01 Aug 01 - 08:35 AM (#518965)
Subject: Duchess and the Sailor
From: EEMooreTX

I'm looking for the lyrics to a song that starts:

Once there was a Duchess A'going to a ball Until she saw a sailor Making water on the wall

Thanks much.


01 Aug 01 - 08:56 AM (#518978)
Subject: RE: Lyr Req: Duchess and the Sailor
From: MMario

I really hope someone finds this. Mudcat was reccomended to a person for finding this song by several people. Our honer is at stake!


01 Aug 01 - 04:36 PM (#519315)
Subject: RE: Lyr Req: Duchess and the Sailor
From: Hollowfox

I heard it years ago as Duchess and the Student. I have it on reel-to-reel from a late night sing somewhere. I'll see if I ever transcribed it, but it may take a while.


01 Aug 01 - 09:14 PM (#519423)
Subject: RE: Lyr Req: Duchess and the Sailor
From: MMario

refreshing - just in case someone can save Hollowfox the trouble...


02 Aug 01 - 10:46 AM (#519681)
Subject: RE: Lyr Req: Duchess and the Sailor
From: MMario

The Duchess and the Student is an Oscar Brand song...but I still can't find lyrics...

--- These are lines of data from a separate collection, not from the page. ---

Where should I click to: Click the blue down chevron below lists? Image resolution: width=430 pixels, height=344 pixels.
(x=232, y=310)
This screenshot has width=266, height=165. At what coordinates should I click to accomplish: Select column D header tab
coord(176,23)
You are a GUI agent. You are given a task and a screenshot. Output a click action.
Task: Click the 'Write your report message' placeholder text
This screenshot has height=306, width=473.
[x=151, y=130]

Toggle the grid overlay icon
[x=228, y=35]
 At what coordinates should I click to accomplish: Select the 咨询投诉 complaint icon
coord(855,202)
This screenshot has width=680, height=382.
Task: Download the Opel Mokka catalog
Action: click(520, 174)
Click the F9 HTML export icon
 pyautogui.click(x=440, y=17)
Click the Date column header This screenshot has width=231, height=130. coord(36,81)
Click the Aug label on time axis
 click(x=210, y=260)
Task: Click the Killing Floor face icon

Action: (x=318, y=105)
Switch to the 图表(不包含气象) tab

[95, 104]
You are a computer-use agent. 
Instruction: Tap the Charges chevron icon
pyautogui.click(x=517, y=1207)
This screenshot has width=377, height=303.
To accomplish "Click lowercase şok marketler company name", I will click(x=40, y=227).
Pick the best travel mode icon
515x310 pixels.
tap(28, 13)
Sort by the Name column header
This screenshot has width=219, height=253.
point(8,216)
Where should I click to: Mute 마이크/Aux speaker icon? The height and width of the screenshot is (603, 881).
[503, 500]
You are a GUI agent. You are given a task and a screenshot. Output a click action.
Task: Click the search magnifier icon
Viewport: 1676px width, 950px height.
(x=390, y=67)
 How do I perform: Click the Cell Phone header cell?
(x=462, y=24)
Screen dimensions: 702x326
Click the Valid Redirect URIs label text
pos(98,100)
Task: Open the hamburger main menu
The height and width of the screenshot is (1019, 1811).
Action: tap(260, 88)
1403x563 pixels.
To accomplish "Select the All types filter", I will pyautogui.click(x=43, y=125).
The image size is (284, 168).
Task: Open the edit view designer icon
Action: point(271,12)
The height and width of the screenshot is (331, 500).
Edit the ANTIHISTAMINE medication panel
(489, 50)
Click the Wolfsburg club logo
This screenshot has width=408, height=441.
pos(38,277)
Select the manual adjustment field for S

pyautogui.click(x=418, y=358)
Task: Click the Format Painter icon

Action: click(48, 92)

02 Aug 01 - 04:33 PM (#519916)
Subject: RE: Lyr Req: Duchess and the Sailor
From: Charley Noble

This sounds like a really old and vile song known variously as "The Jolly Tinker" with a grand chorus, as sung by old family friend Dennis Puliston, which ran:

With his bloody great kidney whipper,
His bloody great kidney wee,
And forty yards of foreskin
Hanging down below his knee!

That's all I can remember for now but I'll look it up and post it if anyone is still interested.


03 Aug 01 - 08:45 AM (#520296)
Subject: RE: Lyr Req: Duchess and the Sailor
From: EEMooreTX

Nope - different song, but I'd like to see the lyrics for "Jolly Tinker" as well. I perform in a bawdy wench duo, and we're always on the lookout for more material.


03 Aug 01 - 09:56 AM (#520358)
Subject: RE: Lyr Req: Duchess and the Sailor
From: MMario

Have you searched the DT using "@bawdy"? (type it into the search box above - minus the qoutes - should bring up whole lists of stuff..)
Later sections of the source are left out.